Et si, au contraire, les Lumières, comme attitude, pouvaient être encore être salvatrices ? A condition de le rénover, leur projet intellectuel, social et politique, fondé sur les concepts de liberté, d’égalité, d’émancipation, d’autonomie pourrait se révéler plus indispensable que jamais. Pour peu que nous nous donnions les moyens de les passer au crible, et de les réajuster sans les dénaturer, les Lumières devraient modeler ce monde nouveau où nous sommes, dominé par le souci de la nature, l’attention au vivant et au corps vulnérable, la prise de parole des femmes, la prise en compte de l’altérité.
Telles sont, en bref, les points de départ du nouvel essai de Corine Pelluchon, Les Lumières au temps du vivant, douzième ouvrage de cette philosophe dont l’endurance dans l’analyse de fond n’est pas la moindre qualité. Il y a longtemps que pareille rénovation théorico-politique la préoccupe : une de ses premières publications, consacrée à la pensée de Leo Strauss, avait pour sous-titre Une autre raison, d’autres Lumières (Vrin, 2005). Depuis, Corine Pelluchon s’est affirmée, à travers de multiples analyses et interventions, comme une intellectuelle engagée dans les luttes pour un changement radical de société.
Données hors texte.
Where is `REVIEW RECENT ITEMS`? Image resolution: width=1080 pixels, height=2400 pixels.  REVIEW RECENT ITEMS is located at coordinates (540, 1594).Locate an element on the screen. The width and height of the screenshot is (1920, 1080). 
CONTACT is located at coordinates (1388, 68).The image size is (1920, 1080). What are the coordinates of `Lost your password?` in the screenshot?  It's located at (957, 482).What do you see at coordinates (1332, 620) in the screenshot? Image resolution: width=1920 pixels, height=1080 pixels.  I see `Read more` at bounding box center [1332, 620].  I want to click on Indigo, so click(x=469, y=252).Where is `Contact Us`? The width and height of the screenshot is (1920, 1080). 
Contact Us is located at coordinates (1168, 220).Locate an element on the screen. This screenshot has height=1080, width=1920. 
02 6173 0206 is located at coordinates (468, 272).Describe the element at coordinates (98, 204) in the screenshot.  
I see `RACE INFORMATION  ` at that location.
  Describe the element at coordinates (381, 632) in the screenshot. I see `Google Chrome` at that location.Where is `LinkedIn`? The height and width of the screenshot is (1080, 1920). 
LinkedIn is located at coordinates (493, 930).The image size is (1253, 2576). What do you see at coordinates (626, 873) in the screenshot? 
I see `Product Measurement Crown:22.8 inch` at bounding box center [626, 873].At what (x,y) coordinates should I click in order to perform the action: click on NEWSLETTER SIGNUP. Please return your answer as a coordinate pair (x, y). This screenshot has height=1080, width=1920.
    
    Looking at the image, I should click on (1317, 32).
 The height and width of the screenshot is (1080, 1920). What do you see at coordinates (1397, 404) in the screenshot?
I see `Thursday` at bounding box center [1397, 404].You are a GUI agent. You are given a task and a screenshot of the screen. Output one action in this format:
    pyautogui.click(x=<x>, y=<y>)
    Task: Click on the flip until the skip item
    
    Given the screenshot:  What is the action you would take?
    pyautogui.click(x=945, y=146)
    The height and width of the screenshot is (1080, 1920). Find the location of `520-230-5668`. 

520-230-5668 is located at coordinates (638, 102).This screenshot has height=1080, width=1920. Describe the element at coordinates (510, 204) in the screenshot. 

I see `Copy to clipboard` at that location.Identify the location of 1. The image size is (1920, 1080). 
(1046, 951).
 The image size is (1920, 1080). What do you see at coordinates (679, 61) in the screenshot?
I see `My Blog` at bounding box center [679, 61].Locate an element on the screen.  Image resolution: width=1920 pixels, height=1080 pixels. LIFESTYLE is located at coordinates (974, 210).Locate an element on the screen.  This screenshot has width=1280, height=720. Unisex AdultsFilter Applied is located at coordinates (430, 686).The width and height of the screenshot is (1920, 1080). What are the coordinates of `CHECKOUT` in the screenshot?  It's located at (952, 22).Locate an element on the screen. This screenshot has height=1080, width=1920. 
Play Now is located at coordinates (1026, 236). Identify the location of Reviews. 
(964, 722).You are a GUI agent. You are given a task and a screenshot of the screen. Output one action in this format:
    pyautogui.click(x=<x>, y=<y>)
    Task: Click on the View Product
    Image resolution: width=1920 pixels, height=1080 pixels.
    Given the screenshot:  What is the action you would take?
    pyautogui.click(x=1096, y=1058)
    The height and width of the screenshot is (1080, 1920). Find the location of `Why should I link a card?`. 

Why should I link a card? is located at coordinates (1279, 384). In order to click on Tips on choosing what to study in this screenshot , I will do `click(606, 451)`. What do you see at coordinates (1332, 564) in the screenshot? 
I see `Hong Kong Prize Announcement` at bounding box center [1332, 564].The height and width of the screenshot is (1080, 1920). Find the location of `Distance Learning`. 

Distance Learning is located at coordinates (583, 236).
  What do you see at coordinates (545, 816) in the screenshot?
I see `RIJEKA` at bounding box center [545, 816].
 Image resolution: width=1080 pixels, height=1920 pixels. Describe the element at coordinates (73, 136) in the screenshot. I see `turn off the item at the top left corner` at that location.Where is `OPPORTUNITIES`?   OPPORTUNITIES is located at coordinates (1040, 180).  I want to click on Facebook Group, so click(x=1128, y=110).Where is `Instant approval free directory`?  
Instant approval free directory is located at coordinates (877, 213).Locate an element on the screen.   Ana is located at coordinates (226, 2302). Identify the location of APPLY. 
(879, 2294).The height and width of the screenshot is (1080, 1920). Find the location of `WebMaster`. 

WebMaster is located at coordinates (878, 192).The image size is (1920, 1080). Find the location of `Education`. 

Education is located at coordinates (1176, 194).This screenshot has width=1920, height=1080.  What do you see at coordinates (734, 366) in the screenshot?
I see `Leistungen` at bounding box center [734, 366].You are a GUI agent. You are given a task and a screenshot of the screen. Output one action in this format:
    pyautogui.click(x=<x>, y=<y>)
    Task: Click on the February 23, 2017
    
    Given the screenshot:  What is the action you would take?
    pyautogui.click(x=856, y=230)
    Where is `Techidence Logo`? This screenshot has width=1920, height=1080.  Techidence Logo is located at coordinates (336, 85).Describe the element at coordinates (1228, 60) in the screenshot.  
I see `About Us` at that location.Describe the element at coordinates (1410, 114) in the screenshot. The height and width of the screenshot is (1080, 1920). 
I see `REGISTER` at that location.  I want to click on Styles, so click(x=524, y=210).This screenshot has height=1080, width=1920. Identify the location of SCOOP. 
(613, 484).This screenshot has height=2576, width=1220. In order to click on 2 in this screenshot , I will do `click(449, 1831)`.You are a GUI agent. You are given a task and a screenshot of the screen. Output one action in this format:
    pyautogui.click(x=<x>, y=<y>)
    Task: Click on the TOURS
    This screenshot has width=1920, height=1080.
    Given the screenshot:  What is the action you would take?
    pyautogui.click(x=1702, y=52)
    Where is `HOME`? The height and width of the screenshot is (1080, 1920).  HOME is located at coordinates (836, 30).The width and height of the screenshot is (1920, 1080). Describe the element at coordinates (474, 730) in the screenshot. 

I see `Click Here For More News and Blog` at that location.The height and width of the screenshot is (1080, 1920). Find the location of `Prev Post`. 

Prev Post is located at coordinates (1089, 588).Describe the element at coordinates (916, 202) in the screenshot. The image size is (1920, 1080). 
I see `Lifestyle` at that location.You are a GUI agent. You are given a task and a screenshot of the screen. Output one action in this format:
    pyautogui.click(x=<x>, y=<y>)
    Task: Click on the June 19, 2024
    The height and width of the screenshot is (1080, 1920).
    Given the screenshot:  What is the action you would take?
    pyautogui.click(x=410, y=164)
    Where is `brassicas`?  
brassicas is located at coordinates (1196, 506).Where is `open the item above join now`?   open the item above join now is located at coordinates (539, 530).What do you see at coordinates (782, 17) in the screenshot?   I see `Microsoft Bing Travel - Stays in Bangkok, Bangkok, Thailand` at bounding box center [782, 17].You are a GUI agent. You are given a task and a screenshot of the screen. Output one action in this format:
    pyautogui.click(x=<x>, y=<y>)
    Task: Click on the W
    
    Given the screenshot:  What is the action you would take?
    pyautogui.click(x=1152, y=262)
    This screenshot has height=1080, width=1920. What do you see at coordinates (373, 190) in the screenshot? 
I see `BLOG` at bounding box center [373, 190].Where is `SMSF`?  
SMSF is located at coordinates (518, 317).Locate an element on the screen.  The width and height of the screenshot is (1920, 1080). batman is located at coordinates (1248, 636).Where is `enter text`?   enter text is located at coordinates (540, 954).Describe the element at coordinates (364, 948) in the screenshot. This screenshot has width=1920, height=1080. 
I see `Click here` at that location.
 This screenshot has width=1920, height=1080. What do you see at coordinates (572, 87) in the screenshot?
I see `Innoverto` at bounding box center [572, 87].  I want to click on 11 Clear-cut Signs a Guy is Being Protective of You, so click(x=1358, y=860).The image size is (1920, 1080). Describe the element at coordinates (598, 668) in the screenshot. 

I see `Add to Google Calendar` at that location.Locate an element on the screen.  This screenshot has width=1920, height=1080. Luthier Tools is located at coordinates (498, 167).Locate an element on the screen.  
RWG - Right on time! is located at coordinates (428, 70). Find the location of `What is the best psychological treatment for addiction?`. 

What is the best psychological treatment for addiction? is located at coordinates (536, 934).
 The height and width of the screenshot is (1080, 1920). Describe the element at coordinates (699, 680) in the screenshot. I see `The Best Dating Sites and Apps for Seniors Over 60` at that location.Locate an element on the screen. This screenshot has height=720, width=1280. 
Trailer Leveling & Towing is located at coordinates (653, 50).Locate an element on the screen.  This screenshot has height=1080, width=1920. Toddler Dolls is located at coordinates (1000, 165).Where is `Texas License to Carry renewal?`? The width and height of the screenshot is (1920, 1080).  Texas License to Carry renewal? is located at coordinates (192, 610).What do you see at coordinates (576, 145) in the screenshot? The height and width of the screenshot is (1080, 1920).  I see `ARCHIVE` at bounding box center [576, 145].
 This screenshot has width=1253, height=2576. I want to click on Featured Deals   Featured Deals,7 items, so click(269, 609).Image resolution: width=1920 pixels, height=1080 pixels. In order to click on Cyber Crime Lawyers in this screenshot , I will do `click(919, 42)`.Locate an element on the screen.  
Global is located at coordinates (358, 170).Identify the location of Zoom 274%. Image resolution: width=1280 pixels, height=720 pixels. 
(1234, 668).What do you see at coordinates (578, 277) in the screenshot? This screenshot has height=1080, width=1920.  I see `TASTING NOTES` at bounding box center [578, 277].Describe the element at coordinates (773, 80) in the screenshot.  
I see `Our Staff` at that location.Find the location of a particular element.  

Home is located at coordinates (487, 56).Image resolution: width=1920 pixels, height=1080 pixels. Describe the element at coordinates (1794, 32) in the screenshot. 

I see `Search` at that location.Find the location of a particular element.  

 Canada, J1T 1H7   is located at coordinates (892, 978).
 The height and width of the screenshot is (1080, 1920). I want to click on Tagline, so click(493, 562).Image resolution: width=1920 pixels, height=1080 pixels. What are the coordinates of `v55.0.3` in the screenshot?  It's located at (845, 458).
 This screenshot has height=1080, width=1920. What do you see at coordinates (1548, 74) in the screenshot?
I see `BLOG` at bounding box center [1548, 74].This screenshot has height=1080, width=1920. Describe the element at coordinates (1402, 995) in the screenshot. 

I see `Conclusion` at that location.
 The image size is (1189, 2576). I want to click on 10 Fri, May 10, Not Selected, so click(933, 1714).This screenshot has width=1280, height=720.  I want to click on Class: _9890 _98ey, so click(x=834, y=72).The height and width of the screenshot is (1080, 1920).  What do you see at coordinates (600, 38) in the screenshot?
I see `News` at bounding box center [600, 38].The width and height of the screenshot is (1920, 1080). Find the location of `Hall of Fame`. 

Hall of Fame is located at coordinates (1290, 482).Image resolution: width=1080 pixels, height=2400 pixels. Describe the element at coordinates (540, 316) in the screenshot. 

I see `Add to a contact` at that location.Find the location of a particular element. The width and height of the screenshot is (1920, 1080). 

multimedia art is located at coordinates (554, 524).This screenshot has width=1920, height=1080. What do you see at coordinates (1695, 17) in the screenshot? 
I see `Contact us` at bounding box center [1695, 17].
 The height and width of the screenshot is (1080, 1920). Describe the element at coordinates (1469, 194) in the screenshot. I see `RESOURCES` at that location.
Cette mutation – la philosophe écarte le terme de révolution, trop guerrier, trop ancien monde… – nous ferait passer du « schème de la domination » au « schème de la considération ». Schème signifie ici, en simplifiant, le modèle mental organisant toutes les représentations et actions d’une société. Rendre les Lumières vivantes, ce serait donc les faire changer de repère, pour voir ce qui tient et ce qui doit être transformé. Il s’agit, si l’on ose dire, de jeter l’eau du bain (rationalité froide, exploitation effrénée des vivants comme des ressources naturelles, universalité abstraite) sans pour autant jeter le bébé (autonomie des individus, égalité dans la différence, universalisme respectueux des différences). Critiquer les Lumières pour mieux les raviver, tel est le projet d’ensemble.
Dans le détail, le résultat est riche d’aperçus, de propositions, et de ferveur. Corine Pelluchon contribue à l’effort conceptuel qu’exigent les défis de l’époque, conciliation des libertés et des contraintes écologiques n’étant pas le moindre. Toutefois, la présence continue de partis pris constitue le talon d’Achille de son entreprise. Car tout y repose, finalement, sur des affirmations tenues d’emblée pour évidentes : démocratie et capitalisme incompatibles, néo-libéralisme synonyme de catastrophe inéluctable, rupture avec le vieux monde seule voie de salut. Ce sont là des articles de foi, à proprement parler. Des croyances, non des faits. Comme telles, ces convictions sont respectables. Mais nul n’est tenu de les partager.